Friday, February 6, 2004



Virginia House considers partner insurance bill


A story published today in the Washington Blade reports that when the American Psychiatric Association decided to move its headquarters a year ago, its board members saw many advantages in relocating to Virginia — cheaper rent, spacious offices and better Beltway access. But officials had to weigh all of these advantages against one key sacrifice: the elimination of health insurance for the domestic partners of the APA’s employees.

The APA went ahead with the change of locale and policy, but joined a cadre of other businesses that wrote letters to Virginia lawmakers requesting regulatory changes that would allow private businesses to offer the same health coverage to the unmarried domestic partners of their employees as they do married spouses.

Virginia is the sole state to prohibit most companies from including anyone but an employee’s married spouse or dependent child in health insurance plans.

“As more than 2,500 companies and organizations now offer health insurance to partners, it is a shame that the state of Virginia has on its door a sign reading, ‘You’re not welcome here,’ wrote James H. Scully Jr., the APA’s medical director. “It’s not just bad policy for business, it also leaves more Virginians without health insurance, which certainly comes at a significant cost to the state.”

Conservative Virginia lawmakers have consistently resisted previous efforts to change the ban on private DP benefits. Earlier this week, the House Committee on Commerce & Labor began consideration of a new bill to enact domestic partner benefits, introduced in the current session by Del.

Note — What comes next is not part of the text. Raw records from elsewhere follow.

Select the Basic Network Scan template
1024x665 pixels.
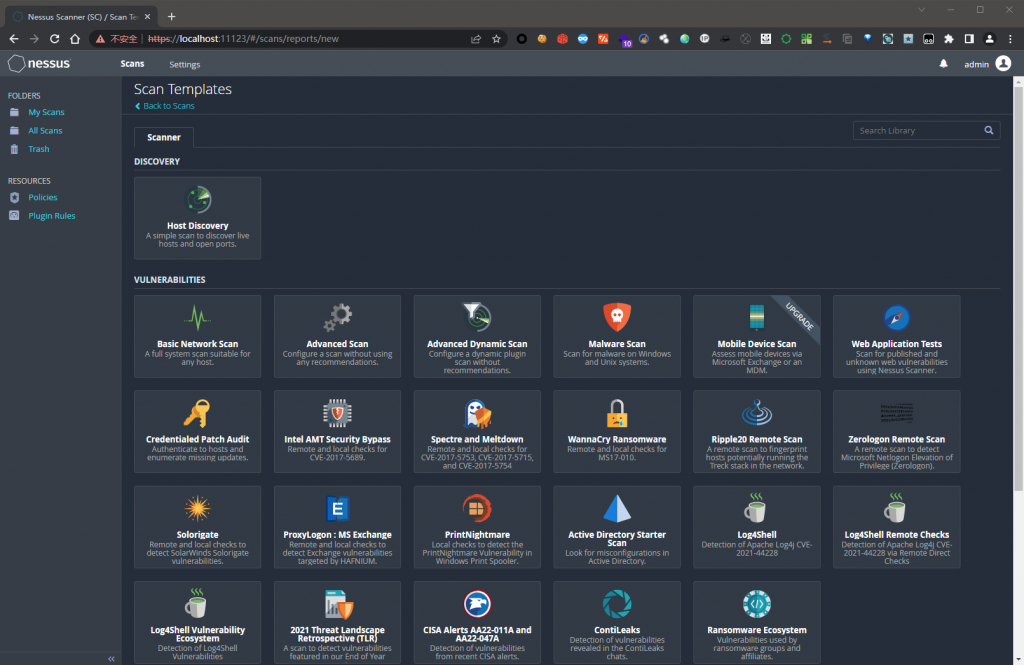coord(197,335)
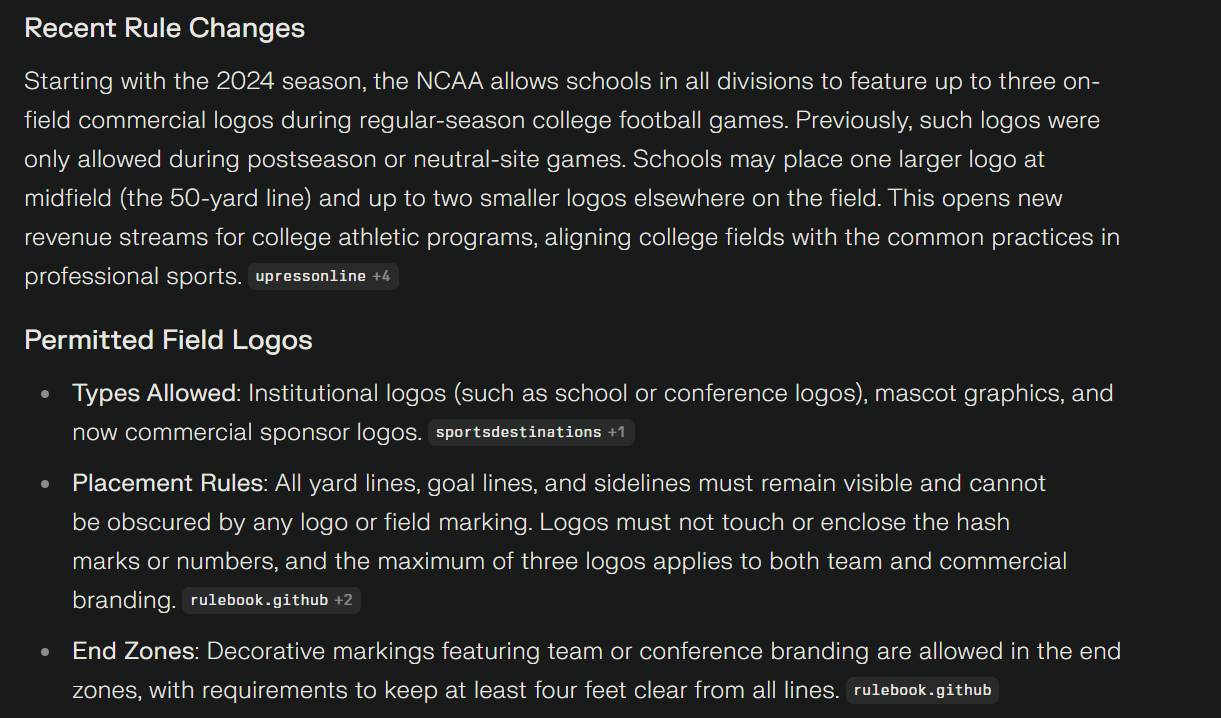The height and width of the screenshot is (718, 1221).
Task: Expand the +2 count beside rulebook.github
Action: 343,601
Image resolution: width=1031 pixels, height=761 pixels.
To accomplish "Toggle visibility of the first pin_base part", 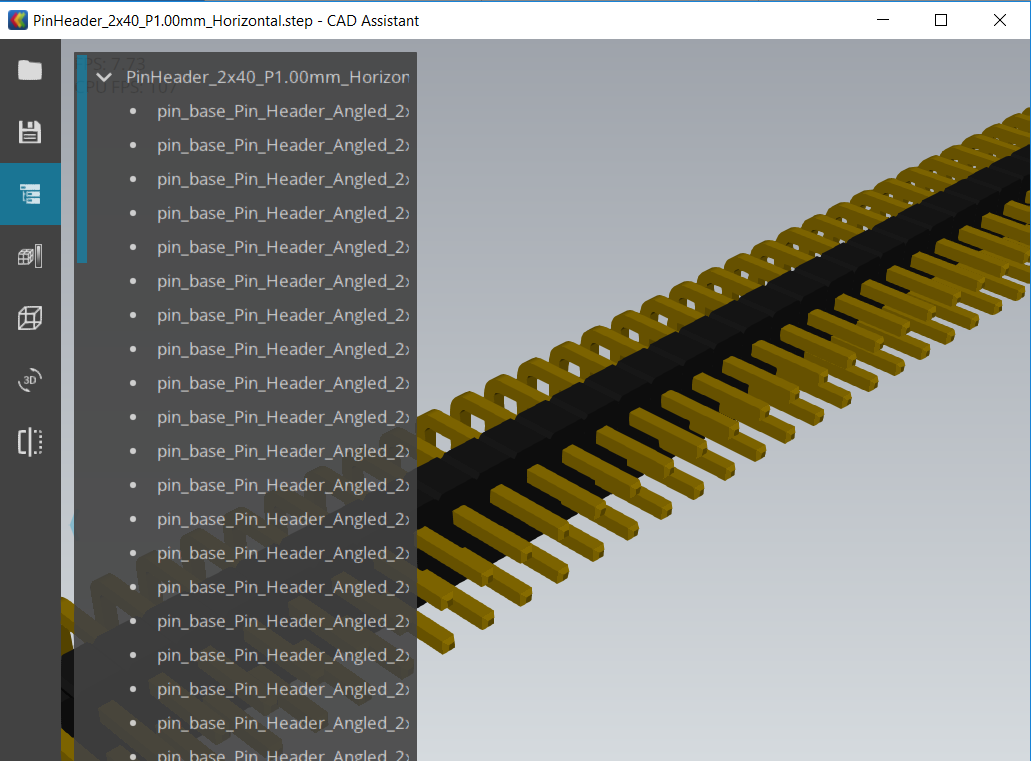I will 131,111.
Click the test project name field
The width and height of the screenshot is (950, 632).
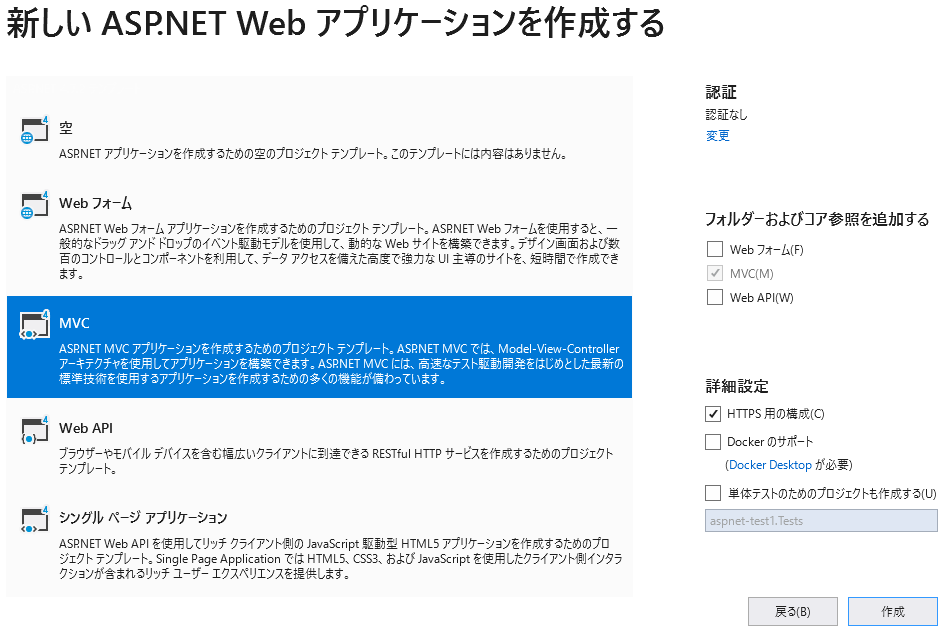click(x=821, y=521)
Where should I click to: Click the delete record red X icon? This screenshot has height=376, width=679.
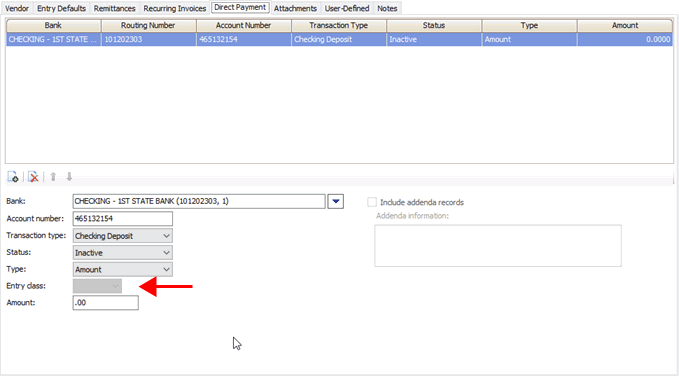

James H. Dillard (R-Fairfax).

“We’ve been working to gather the support of many legislators by reinforcing the attitudes of companies who want to see this passed,” said Dyana Mason, the executive director of Equality Virginia, the state’s gay advocacy group. “Many of these companies are saying they wouldn’t have moved if they knew Virginia’s laws regarding insurance ahead of time.

“The lack of domestic partner benefits is going to factor in the state’s capability to attract new business in the future. Businesses are going to look elsewhere.”

House floor debate could be contentious

Mason said she receives several letters a month from small companies urging her organization to “work vigorously” for the enactment of Dillard’s legislation. Dillard’s bill would permit small, private companies in Virginia to augment current health policies by extending coverage to include unmarried heterosexual partners, siblings, and parents — in addition to gay couples — as long as they live in the same household.

If the Commerce & Labor Committee approves it, the Virginia House of Delegates will debate the bill on the floor before it moves on to the Senate, where it could face its most strident opposition.

Two weeks ago, Sen. Kenneth T. Cuccinelli (R-Fairfax), a Virginia state Senator known for his anti-gay views, withdrew his support from the domestic partner insurance bill after being swayed by Del. Robert F. McDonnell (R-Virginia Beach), another conservative legislator. Citing a belief that homosexuality is wrong and a desire not to “encourage this type of behavior into law,” Cuccinelli also said the bill offsets the state’s DOMA law, which limits the issuance of marriage licenses to heterosexual couples.

“The incentives I am opposed to that this bill would put into place far outweigh the economic benefits to the state,” Cuccinelli said. “When Bob McDonnell pointed those incentives out to me, I changed my mind about supporting it.”

Gay partners comprise a small percentage of the bill’s beneficiaries, Dillard said, and concern over traditional family values is overshadowing its purpose. “In this fervor to get after these same-sex couples, they prohibit you from having your mother have the insurance or your brother or whomever may be living with you,” he said.

Democratic Virginia Gov. Mark Warner supports Dillard’s legislation.

“It would be good for economic development in Virginia,” said Ellen Qualls, Warner’s spokesperson.

Small- and mid-sized employers usually contract with health care providers, which must adhere to the Virginia Bureau of Insurance’s regulations concerning domestic partner benefits. Many Fortune 500 companies and larger corporations self-insure, meaning they administer their own health care plans and can offer coverage to domestic partners.

And now, some of those large companies are advocating on behalf of small business.

“Everywhere in the United States, HP offers its employees health insurance coverage for their domestic partners, and HP has concluded that offering this benefit helps to maintain morale and boost employee productivity,” wrote John D. Hassell, Hewlett Packard’s director of governmental affairs, to Del. Harvey Morgan, the chair of the Commerce Committee. “Unfortunately, under current Virginia laws, not all employers are permitted to offer similar coverage.

“We understand a bill was introduced to rectify this situation, and I would encourage your active support.”

According to David Lampo, vice president of the Virginia Log Cabin Republicans, these endorsements signify the universal merits of domestic partner benefits.

“The so-called traditional family doesn’t describe many families in Virginia and the rest of America. Things are changing,” said Lampo. “Companies stepping forward to support this bill realize this change.”